4. Northern Riverine Plain (RP)
4.2.1 - Plains with leveed channels, sometimes source-bordering dunes (Tatura, Naneela)
4.2.2 - Plains without leveed channels (Tragowel, Pine Grove)
4.2.3 - Plains with lakes and depressions with lunettes (Lake Mokoan, Bael Bael, Lake Tutchewop)
|The older alluvial plains are not normally subject to flooding. All of the soils on these plains are derived from sediments deposited mainly during the Pleistocene (Late Neogene), which are collectively known as the Shepparton Formation. The sediments are believed to come from two sources: riverine deposits from distributary and divergent streams originating from the uplands and second and minor deposition of aeolian sediments or “parna” blown in from the west.
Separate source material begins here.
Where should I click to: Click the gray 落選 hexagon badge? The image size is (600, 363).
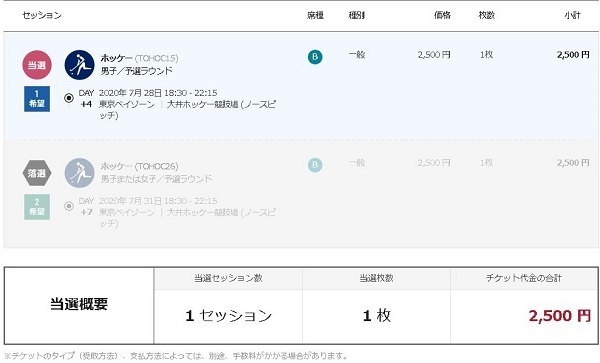(37, 173)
Terraces, alluvial fans and aprons of uncertain age occur along the edge of the uplands (4.3) and are generally higher in the landscape than the older alluvial plains.|
Parna differs from loess in America, Europe and Asia in that it is calcareous and more clayey. During the Pleistocene, the climate cycled between pluvial (high rainfall) and arid phases. Alluvial deposition mostly occurred during periods of aridity, as soil fixed by vegetation in the uplands during the wetter periods became mobilised. At peaks of aridity, parna was blown in by prevailing winds from the west. Areas of parna near or at the surface are recognised east of the Loddon River but are not apparent in the western parts of the older alluvial plains around Horsham.
It is convenient to subdivide the older alluvial plains into three subdivisions on the basis of easily recognisable landscape features, plains with leveed channels associated with now defunct stream systems known as prior streams (4.2.1), plains without leveed channels (4.2.2) and lakes and basins with lunettes within the older alluvial plains (4.2.3).